Młodym piłkarzom "Pogoni" nie udało się utrzymać prowadzenia po pierwszej połowie. O wyniku zadecydowały pierwsze minuty drugiej połowy. Gola dla P01 zdobył Patryk Sopiński.
MKP "Pogoń" Siedlce - AS "Radomiak Radom 1:2 (1:0)
1:0 Patryk Sopiński
1:1
1:2
Nie ma "Pogoń" szczęścia do pogody; początek meczu w deszczu, koniec przy silnym bocznym wietrze. Mimo niesprzyjających warunków, piłkarze stworzyli ciekawe widowisko.
Mecz wyrównany, z niewielką przewagą gości w posiadaniu piłki. Od początku do końca trwała zacięta walka o komplet punktów.

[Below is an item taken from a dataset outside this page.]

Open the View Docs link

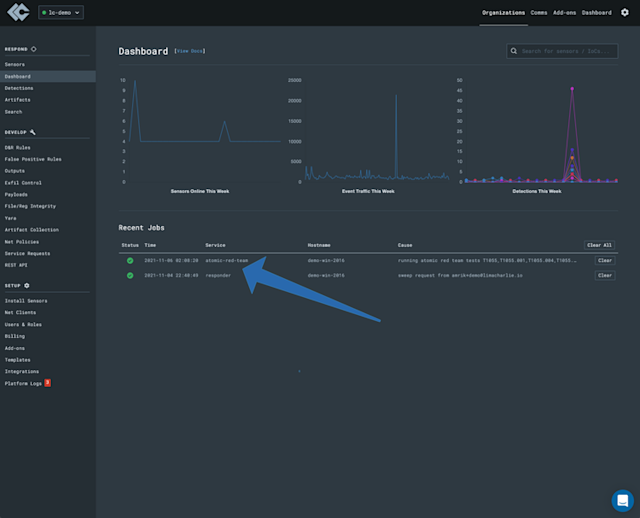coord(190,51)
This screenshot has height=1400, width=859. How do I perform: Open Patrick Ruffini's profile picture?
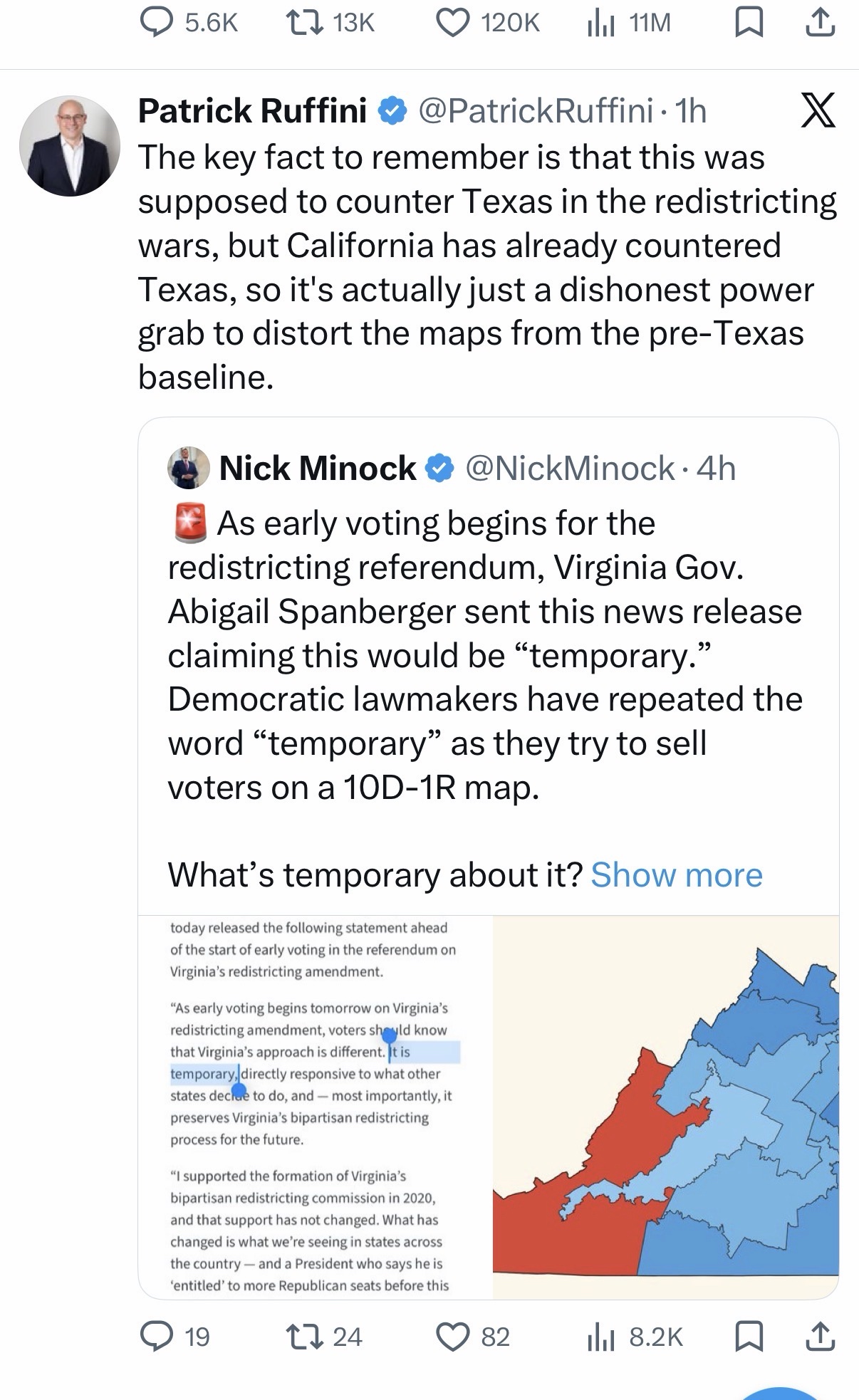pyautogui.click(x=69, y=146)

Największe zagrożenie obie drużyny stwarzały po stałych fragmentach gry.
Pierwszą bramkową okazję zmarnowali goście: z dogodnej pozycji piłka zagrana głową przeleciała pół metra nad poprzeczką. Bronienie strzałów z dystansu nie sprawiało trudności obu bramkarzom.
Po sprytnie rozegranym rzucie wolnym Patryk umieszcza piłkę w bramce przyjezdnych. Mimo starań żadna z drużyn nie stworzyła sobie okazji do zdobycia gola. Do przerwy "Pogoń" prowadzi 1:0.
Kilkanaście minut odpoczynku lepiej spożytkowała ekipa "Radomiaka". Na drugą część meczu rywale wyszli bardziej zmotywowani, z nastawieniem na szybkie odrobienie strat. Ich plan powiódł się. Zaraz na początku drugiej połowy bezlitośnie wykorzystali kilka minut dekoncentracji obrony gospodarzy. Chwila nieuwagi w obronie doprowadziła do wyrównania. Zaledwie kilka minut później "Radomiak" wychodzi na prowadzenie. Obrońcy nie zdołali wybić poza pole karne piłki wybronionej przez Marcina, trafia ona pod nogi napastnika przyjezdnych, dogranie na środek pola karnego, pewny strzał przy słupku oznacza drugiego gola dla zespołu z Radomia.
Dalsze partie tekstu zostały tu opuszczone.